[Data records]
•••••

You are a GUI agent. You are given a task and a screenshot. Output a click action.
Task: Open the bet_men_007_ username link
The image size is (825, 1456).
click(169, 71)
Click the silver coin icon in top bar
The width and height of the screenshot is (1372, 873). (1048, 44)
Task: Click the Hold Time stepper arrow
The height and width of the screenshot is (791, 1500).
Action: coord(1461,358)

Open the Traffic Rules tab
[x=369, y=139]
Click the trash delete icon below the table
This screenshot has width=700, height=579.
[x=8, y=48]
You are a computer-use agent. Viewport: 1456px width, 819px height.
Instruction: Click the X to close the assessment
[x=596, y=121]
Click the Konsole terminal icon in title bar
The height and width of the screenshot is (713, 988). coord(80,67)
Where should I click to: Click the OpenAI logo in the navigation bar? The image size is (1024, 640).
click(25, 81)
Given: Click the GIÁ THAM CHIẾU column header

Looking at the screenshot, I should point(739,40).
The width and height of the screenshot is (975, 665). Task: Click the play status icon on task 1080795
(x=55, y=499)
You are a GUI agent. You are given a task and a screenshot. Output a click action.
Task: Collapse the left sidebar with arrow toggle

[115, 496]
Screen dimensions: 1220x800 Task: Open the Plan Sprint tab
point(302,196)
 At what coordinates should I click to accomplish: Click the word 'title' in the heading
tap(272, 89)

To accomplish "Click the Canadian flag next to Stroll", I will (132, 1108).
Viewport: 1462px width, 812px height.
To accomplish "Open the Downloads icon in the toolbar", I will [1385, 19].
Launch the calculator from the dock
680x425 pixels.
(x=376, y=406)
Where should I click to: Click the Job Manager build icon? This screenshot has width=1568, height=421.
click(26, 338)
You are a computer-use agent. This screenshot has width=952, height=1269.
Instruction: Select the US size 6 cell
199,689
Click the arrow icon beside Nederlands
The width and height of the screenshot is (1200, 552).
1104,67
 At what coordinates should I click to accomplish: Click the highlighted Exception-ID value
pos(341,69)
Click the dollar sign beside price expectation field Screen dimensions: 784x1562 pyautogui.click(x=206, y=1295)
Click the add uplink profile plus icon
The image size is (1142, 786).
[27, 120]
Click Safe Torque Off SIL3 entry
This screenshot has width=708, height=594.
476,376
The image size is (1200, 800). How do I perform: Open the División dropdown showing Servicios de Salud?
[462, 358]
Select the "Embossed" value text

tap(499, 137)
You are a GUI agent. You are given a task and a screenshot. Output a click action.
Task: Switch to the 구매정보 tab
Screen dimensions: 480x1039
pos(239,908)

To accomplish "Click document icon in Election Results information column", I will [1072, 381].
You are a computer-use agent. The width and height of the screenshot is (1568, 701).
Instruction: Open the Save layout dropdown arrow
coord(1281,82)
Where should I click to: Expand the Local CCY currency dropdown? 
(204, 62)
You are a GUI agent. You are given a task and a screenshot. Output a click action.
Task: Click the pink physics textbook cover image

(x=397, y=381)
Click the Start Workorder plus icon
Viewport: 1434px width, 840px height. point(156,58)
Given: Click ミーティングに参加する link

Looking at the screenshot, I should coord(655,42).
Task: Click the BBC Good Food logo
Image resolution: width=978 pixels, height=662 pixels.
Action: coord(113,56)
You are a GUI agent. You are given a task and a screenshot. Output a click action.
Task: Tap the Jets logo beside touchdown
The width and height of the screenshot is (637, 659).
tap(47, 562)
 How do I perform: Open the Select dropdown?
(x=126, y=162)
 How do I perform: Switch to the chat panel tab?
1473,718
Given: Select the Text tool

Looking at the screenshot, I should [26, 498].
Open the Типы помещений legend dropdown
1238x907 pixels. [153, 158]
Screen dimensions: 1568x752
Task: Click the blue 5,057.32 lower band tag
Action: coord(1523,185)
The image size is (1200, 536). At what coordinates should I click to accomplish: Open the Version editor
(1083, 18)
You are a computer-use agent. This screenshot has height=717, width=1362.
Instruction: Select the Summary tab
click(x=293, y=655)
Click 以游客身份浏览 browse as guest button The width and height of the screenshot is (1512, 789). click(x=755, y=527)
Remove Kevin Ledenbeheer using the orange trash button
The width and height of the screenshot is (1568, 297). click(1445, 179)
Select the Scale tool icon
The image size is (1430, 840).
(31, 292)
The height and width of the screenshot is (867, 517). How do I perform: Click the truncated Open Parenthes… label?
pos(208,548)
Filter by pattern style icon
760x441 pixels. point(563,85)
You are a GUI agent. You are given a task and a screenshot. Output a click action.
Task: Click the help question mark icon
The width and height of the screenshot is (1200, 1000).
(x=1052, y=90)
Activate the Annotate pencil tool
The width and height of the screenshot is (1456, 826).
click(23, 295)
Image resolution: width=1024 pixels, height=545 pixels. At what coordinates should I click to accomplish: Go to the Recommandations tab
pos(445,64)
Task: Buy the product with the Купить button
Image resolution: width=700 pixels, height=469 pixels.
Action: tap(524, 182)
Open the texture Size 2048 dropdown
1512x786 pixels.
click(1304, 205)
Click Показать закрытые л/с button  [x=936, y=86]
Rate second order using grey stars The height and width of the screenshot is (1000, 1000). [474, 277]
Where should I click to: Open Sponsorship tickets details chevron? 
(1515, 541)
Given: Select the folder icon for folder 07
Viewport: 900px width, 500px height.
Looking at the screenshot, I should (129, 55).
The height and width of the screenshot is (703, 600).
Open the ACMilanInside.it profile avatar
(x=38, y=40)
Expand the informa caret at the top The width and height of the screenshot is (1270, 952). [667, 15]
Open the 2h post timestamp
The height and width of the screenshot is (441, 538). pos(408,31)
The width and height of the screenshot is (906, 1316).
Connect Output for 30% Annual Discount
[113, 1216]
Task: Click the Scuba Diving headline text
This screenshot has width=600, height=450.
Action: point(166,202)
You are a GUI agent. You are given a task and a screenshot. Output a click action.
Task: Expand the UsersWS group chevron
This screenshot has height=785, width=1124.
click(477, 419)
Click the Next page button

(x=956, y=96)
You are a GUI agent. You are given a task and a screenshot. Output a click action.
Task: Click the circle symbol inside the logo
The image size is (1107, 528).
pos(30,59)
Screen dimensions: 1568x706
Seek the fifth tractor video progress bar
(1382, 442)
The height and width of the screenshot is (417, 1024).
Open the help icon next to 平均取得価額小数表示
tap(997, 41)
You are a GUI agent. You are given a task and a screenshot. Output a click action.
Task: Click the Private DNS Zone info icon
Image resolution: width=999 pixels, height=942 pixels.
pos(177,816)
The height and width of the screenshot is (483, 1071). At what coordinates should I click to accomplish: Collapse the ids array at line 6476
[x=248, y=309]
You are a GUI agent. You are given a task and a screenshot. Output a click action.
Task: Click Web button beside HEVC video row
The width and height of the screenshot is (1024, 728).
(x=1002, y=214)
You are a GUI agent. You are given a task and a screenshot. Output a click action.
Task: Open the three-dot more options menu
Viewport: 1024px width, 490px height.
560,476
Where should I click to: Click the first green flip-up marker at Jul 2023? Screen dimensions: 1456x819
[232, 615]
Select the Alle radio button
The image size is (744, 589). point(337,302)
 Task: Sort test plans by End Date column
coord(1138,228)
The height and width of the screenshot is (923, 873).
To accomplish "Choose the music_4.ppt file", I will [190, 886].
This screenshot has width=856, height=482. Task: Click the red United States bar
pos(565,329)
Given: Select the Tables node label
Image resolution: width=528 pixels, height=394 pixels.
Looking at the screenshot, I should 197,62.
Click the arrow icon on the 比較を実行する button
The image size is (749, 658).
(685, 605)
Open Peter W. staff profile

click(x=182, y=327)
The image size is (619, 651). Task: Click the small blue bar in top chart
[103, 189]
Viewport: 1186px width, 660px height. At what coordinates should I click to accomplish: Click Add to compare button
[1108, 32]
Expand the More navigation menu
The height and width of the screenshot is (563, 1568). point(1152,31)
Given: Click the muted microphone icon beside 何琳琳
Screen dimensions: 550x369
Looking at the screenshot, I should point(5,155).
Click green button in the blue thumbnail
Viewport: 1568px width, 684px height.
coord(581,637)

•••••

List the lines from the start of the records through the line containing "The width and height of the screenshot is (1372, 873)." as a numbered list, with blank lines left out.

1. You are a GUI agent. You are given a task and a screenshot. Output a click action.
2. Task: Open the bet_men_007_ username link
3. The image size is (825, 1456).
4. click(169, 71)
5. Click the silver coin icon in top bar
6. The width and height of the screenshot is (1372, 873). (1048, 44)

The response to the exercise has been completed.